Cztery godziny snu to jak sześć piw

Zdaniem ekipy Moore'a, wśród czynników podwyższających ryzyko spowodowania wypadku są: wiek 18-29 lat, kierowanie samochodem, spożywanie alkoholu i niewyspanie. Z badań wynika, że zaledwie cztery godziny snu powodują osłabienie podobne temu, które odczuwa się po wypiciu sześciu piw - powiedział Christopher Drake ze szpitala im. Henry'ego w Detroit, specjalizującego się w leczeniu zaburzeń snu. Jeśli ktoś nie śpi całą noc, można to przyrównać do 1,9 promila alkoholu we krwi - dodał.

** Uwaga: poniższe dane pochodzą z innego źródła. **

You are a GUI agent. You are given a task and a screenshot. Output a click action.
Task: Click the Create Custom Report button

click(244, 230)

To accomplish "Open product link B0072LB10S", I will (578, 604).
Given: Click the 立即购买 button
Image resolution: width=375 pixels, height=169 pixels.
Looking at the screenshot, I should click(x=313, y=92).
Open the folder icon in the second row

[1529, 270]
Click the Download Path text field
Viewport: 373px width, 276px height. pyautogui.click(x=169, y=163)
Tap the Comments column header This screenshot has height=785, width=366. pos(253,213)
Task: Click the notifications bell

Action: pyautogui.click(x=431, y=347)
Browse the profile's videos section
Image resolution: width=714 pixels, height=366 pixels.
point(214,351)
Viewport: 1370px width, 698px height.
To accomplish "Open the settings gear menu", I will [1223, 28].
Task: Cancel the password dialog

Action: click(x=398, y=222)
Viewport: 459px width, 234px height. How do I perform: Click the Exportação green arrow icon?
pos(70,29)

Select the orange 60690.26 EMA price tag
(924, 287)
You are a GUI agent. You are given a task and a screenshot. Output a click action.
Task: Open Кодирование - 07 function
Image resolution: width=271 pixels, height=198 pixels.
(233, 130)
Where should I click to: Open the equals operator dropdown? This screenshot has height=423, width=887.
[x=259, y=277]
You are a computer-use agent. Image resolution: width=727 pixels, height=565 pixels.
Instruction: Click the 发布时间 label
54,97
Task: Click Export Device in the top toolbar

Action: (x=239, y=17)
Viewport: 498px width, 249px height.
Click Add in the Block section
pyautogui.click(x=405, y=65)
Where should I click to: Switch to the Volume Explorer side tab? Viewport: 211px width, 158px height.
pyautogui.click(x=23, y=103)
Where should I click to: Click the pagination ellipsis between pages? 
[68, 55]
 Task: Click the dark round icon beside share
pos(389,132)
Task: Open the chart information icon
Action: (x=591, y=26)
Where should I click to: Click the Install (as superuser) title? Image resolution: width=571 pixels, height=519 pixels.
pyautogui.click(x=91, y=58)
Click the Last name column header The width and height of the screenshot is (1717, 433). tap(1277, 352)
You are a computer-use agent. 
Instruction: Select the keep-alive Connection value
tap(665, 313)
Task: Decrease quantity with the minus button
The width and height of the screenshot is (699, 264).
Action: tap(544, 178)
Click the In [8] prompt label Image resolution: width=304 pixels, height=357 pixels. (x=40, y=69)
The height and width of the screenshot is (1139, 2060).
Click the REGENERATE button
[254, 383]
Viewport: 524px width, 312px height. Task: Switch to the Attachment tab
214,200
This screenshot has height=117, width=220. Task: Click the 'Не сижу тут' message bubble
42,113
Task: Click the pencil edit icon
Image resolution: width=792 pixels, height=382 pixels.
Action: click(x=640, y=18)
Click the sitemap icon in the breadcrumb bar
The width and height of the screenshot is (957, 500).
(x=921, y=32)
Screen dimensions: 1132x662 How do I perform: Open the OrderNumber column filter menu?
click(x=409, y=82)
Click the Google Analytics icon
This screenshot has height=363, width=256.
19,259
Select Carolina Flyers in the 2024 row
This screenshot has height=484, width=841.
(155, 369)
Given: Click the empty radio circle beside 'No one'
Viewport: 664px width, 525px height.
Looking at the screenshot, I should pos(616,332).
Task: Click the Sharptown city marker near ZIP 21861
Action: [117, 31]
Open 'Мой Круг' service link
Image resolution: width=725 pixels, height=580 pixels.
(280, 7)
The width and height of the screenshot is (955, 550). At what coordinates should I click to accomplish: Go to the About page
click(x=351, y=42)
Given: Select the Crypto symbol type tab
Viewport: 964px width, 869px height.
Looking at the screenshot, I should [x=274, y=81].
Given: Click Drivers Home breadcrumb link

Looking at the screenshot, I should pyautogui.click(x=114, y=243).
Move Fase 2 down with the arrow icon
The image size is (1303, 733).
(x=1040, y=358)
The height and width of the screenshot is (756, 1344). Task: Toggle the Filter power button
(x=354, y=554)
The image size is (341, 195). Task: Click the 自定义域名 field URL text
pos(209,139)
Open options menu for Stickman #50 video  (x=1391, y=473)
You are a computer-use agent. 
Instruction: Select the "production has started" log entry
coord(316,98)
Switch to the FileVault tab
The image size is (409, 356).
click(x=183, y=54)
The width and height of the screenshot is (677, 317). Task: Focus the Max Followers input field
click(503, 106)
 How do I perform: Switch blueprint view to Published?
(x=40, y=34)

13 proc. kierowców przyznaje, że prowadziło po alkoholu

Z badań przeprowadzonych przez OBOP w 2011 roku wynika, że prawie 13 proc. badanych kierowców przyznaje się, że prowadziło samochód po alkoholu. Do tego trzeba jeszcze doliczyć sporą grupę tych, którzy siadają za kółko na kacu, myśląc, że wszystko jest w porządku.

To jednak jeszcze nie największy problem. Badania wykazały bowiem, że pijani kierowcy najczęściej siadają za kierownicą zupełnie świadomie, usprawiedliwiając swoje postępowanie wyższą koniecznością lub małą ilością wypitego trunku.